In a widely expected move, the PSC chose Commissioner Nancy Argenziano to lead the panel when beleaguered current PSC Chairman Matthew Carter is replaced next month. The PSC also lowered the fuel recovery costs for customers of the state’s third largest power company and hiked the fees for customers of another large company, though bills for customers of both companies will increase because of other charges.
The commission also completed a review of conservation plans required by the Florida Energy Efficiency and Conservation Act, known as FEECA.
The panel also approved a Progress Energy contract for buying biomass energy.
Argenziano, a former Republican state senator from Dunnellon who will chair the PSC for a two-year term beginning Jan. 2, downplayed her ascension and cast herself as equal to the other members of the PSC.
“I appreciate the challenge and realize that the chairmanship is purely an administrative charge,” she said in a statement. “All PSC Commissioners are equal and independent appointees. Now, let’s get to work on the important decisions that lie ahead.”
Argenziano’s nomination was led by Carter, who has headed the panel since 2006 but was passed over for re-appointment this year by Gov. Charlie Crist when scandal rocked the PSC this fall.
Also, weeks after deciding that staff recommendations on the conservation goals of utilities were not stringent enough, the PSC completed today its every-five-year review of those goals, which FEECA requires the panel to do.
Created by the Legislature in 1980 to guard against weather-related increases in electricity demand and reduce overall statewide consumption, FEECA applies to the four major publicly-regulated power companies - Florida Power & Light, Progress Energy, Gulf Power and Tampa Electric - as well as the Florida Public Utilities Co., Orlando Utilities Commission and JEA.
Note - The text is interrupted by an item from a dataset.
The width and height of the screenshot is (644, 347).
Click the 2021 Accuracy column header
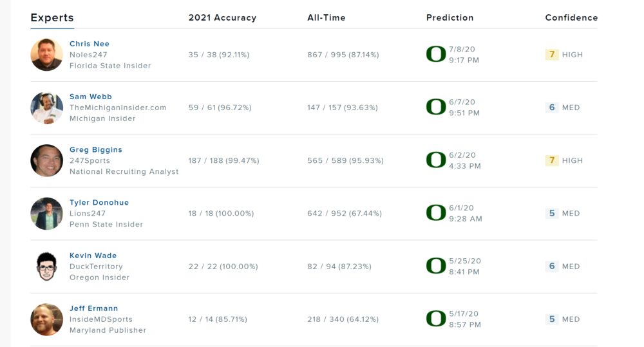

The original staff recommendation took issue with proposals from both the utility companies and several environmental groups to minimize the use of expensive resources like petroleum fuels and control the growth rates of electric consumption and weather-sensitive peak demand, saying that the utilities' suggestions had an "inconsistent inclusion of costs for unregulated greenhouse gas emissions" and used "inconsistent cost estimates."
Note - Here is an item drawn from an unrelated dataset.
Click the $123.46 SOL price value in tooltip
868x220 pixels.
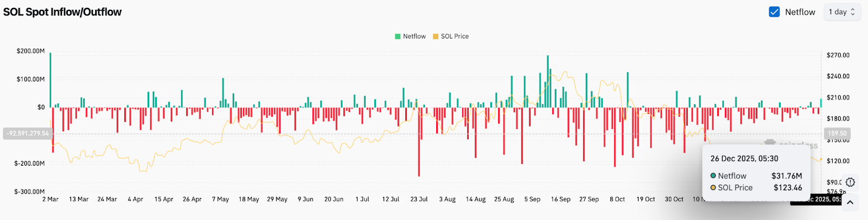click(x=788, y=188)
But Tuesday, the PSC leaned more toward the robust goals favored by environmentalists, choosing an aggressive Enhanced Total Resource Cost test for measuring conservation over an Enhanced - Rate Impact Measure test, which focuses on the price of electricity by measuring savings from avoided use, but ignores related benefits to society at large. The panel also encouraged the utility companies to expand their conservation education and authorized up to $24.5 million dollars in incentives for customers who adopt solar water heaters and other energy efficient equipment.
Outgoing PSC chairman Carter hailed the decision for threading the needle between not costing customers too much money and not being tough enough on utilities.
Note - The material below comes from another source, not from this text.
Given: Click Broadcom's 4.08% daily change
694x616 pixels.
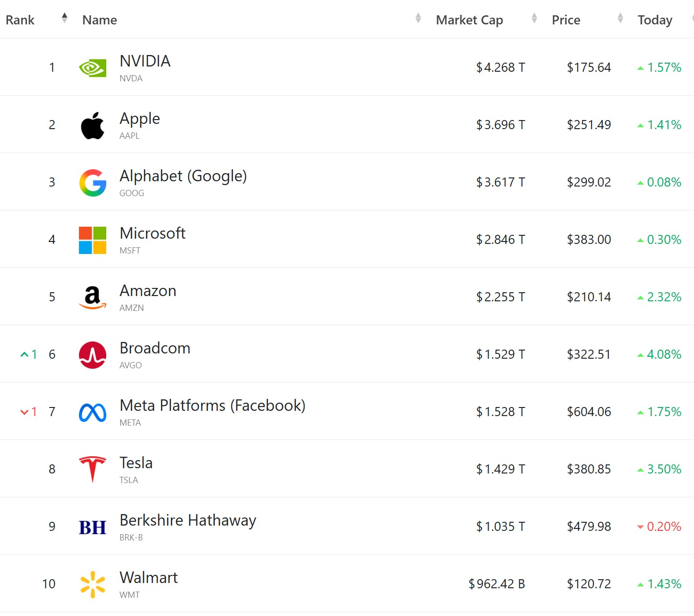Looking at the screenshot, I should point(663,354).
“Energy efficiency is an effective conservation resource in Florida and should play a key role in meeting our growing electric energy needs,” Carter said in a statement after Tuesday’s meeting. “The goals we approved today are achievable, and customers who implement the programs will save on their energy bills by reducing utilities’ fuel costs and their need to build more power plants.”
Still, some environmentalists were disappointed that the PSC left other conservation options out of its adopted goals.
“The resulting goals leave a lot of customer savings on the table," Susan Glickman, a consultant with the Natural Resources Defense Council and Southern Alliance for Clean Energy, said in a statement. “Sadly, this keeps Florida in the back of the pack when compared to the leading states on energy efficiency.”